Usually the publisher hires a developer to make a game. Meaning, like a movie, there money is generally fixed from the beginning. So no matter how good or bad they will get a certain amount of money. Now this will vary, but rarely. It usually varies when you have a very strong and well recognized developer that knows their game is going to be good. What they'll do is mostly fund their own project and then hire a publisher to publish it. Except this time they will get a fixed amount of money and a percentage depending on how well the game does. What that percentage is, depends on the contract.
For the most part publishers are going to rake in all the profits of a game. They unload so much money to a publisher to make it and then everything they sell to the retailers is what they get. Once they break even you are looking at pure profit.

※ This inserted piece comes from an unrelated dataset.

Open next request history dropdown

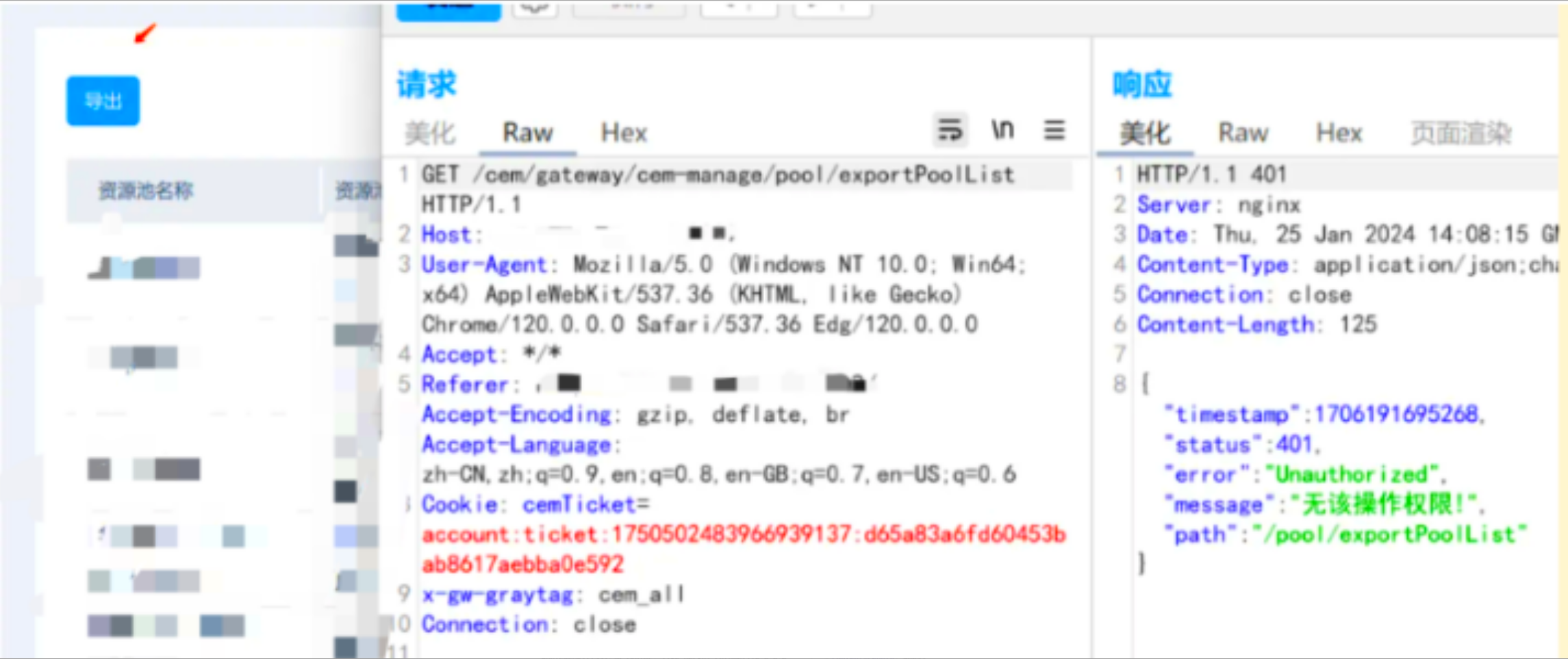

Now all other people that make the game, such as the hardware manufacture, are paid off by the publisher at fixed costs. So if this game was being made for the 360, the publisher pays the developer, the people mass producing the disks, and licensing fees to MS. And if there are any other costs for engines that might be used or special design studios they used then these are all paid off before the game releases at a fixed cost.
Now the retailer and warehouses are the same people. The retailers own their warehouses haha. So what happens is the publishers sells them to the retailers. Now I'm not too sure how much they sell it to them for but they only get small profits off each unit of software sold. After that they are stored and warehouses and so many are sent to stores. From there on the retailer is selling for pure revenue to customers. Generally they need to sell most of the software they bought to break even. Leftover ones in warehouses are always bad. Because selling them amounts to pure profit. Not selling them goes at a loss.
Now this isn't the exact 101 guide but generally how it works.